L'histoire du nom de famille au Japon
Le concept du nom de famille est relativement nouveau pour l’entièreté de la population japonaise. C’est là un des aspects fondamentaux du relationnel nippon, et pourtant, les noms de famille n’existent que depuis 1868 pour le grand public. Auparavant, seuls les samouraïs possédaient leur propre nom de famille. La plupart des Japonais possédaient un prénom ainsi qu’une appellation de dénomination, le plus souvent relatif à leur lieu de naissance ou d’activité. Cela fonctionne de la même manière que Léonard de Vinci par exemple (Léonard né à Vinci en Toscane).
En 1868, après la restauration de Meiji, les Japonais ont d’abord été tenus de consigner des noms de famille dans le cadre de la création de cartes d’identité nationale. Cela découlait des efforts de modernisation d’avant-guerre. La société japonaise subissait de nombreux changements structurels sur les modèles des grandes puissances occidentales, et notamment la France, le Royaume-Uni, les États-Unis et l’Allemagne.
Pourquoi les gens s'appellent par leur nom de famille ?
Tout d’abord, commençons par en rassurer quelques-uns : certains Japonais s’appellent évidemment par leur prénom, sans aucun problème. Cela dit, cela nécessite une certaine intimité entre deux individus. En vérité, ce sont surtout les personnes qui ne se connaissent pas au bureau ou à l’école qui vont s’appeler par leur nom de famille. Lorsqu’on appelle quelqu’un par son nom de famille, on le perçoit avant tout comme le représentant d’un groupe. Cela signifie qu’il représente avant toute une famille, un clan, et non simplement une personne familière.
Ainsi, ce n’est pas une surprise que le nom de famille soit plus habituel au Japon. Le langage de la vie de tous les jours entre deux personnes tend vers le formel pour respecter l’individu.

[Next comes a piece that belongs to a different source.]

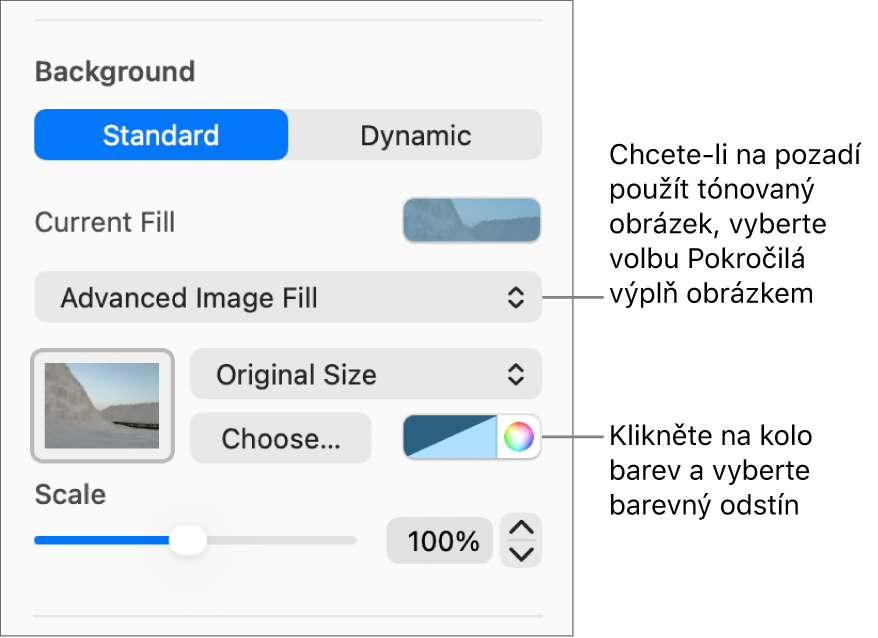This screenshot has height=638, width=878.
Task: Open the Original Size pop-up menu
Action: coord(365,375)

On emploie tout toujours le nom de famille d’une personne avec un suffixe honorifique générique tel que le -san (pour Monsieur / Madame). Cela permet à chacun de s’assurer qu’il reste poli et qu’il ne va pas offenser son interlocuteur.
Une personne que vous ne connaissez pas et qui s’adresse à vous immédiatement par votre prénom est très malpolie au Japon. Beaucoup décrivent cela comme une agression verbale. Pour se l’imager, on peut imaginer qu’une personne inconnue en France vienne directement mettre son bras autour de votre cou et vous taper sur la poitrine dans la rue. C’est un peu le même ressenti qui ressort lorsque l’on discute avec des Nippons.
Quand peut-on appeler une personne par son prénom au Japon ?
En règle générale, abstenez-vous d’appeler une personne japonaise par son prénom. Cela dit, il y a quelques exceptions, notamment lorsqu’elle vous a donné spécifiquement la permission de le faire. Ce qui arrive généralement lorsque vous êtes dans un environnement assez jeune, par exemple à l’école élémentaire ou au lycée. Les jeunes générations sont un peu moins attachées à cette idée de respect et de normes japonaises qui ne s’appliquent pas systématiquement quand l’on regarde du côté des États-Unis ou de l’Europe. Des camarades de classe ou des personnes proches de vous n’hésiteront pas à vous dire de les appeler par leur prénom. Mais il faut que l’intention émane d’eux.
Du reste, les gens qui sont nés dans la même famille s’appellent par leur prénom, sans surprise. Des frères et sœurs vont par exemple s’appeler directement par leur prénom sans passer par des suffixes honorifiques ou la mention du nom de famille. De même, si des amis deviennent des amants, ils vont s’appeler par leur prénom. La mention d’un titre honorifique tel que le -chan peut parfois être inclus, mais c’est davantage une sorte d’humour personnel que d’une formalité.
Pour résumer, le fait d’appeler quelqu’un par son nom de famille apparaît comme formel au Japon. En revanche, utiliser le prénom semble directement informel, décontracté et un peu trop amical. Cela gêne la majorité des Nippons qui préfèrent ne pas froisser un interlocuteur avec un langage trop direct.
Quels sont les suffixes que l'on peut utiliser ?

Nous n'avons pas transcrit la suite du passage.